GIVEN INSTRUCTION 1: Revise the Python snippet on removing punctuation by writing it out starting at "Turns out using" and ending at "re.sub(pattern, '', input_string)", replacing "regex_sub" with "strip_with_regex".
GIVEN INSTRUCTION 2: Pick up the Python snippet on removing punctuation after its last line and write what comes next.

Use the remove_puncts() function below

import string
translator = str.maketrans('', '', string.punctuation)
def remove_puncts(input_string):
    return input_string.translate(translator)

Example usage

input_string = """"YH&W^(*D)#IU*DEO)#brhtr<><}{|_}vrthyb,.,''fehsvhrr;[vrht":"]`~!@#$%svbrxs"""
remove_puncts(input_string)
'YHWDIUDEObrhtrvrthybfehsvhrrvrhtsvbrxs'

EDIT

Speed Comparisons

Turns out using the translator approach is faster than substituting using regular expressions

import re, string, time

pattern = '[!#?,.:";]'
def regex_sub(input_string):
    return re.sub(pattern, '', input_string)

translator = str.maketrans('', '', string.punctuation)

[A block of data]
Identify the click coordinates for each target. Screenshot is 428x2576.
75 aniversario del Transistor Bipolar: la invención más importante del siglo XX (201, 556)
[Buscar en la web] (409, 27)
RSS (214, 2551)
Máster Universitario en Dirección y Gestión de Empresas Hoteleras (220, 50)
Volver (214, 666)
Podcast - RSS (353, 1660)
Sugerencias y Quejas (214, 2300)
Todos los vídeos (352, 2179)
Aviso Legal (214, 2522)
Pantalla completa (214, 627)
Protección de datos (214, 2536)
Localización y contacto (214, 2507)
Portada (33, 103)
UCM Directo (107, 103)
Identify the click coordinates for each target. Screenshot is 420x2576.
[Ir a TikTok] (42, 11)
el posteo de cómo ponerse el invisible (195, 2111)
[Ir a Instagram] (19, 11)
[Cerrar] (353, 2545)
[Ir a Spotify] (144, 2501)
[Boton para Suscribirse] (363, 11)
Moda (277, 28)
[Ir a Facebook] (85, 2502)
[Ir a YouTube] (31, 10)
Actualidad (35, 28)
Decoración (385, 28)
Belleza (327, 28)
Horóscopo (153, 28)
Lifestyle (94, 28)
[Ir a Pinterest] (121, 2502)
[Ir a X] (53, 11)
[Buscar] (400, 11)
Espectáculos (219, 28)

WRITTEN ANSWER 1:
Turns out using the translator approach is faster than substituting using regular expressions

import re, string, time

pattern = '[!#?,.:";]'
def strip_with_regex(input_string):
    return re.sub(pattern, '', input_string)

WRITTEN ANSWER 2:
def string_translator(input_string):
    return input_string.translate(translator)

input_string = """cwsx#?;.frvcdr"""
string_translator(input_string)
regex_sub(input_string)

passes = 1000000
t1 = time()
for i in range(passes):
    a = string_translator(input_string)

t2 = time()
for i in range(passes):
    a = regex_sub(input_string)

t3 = time()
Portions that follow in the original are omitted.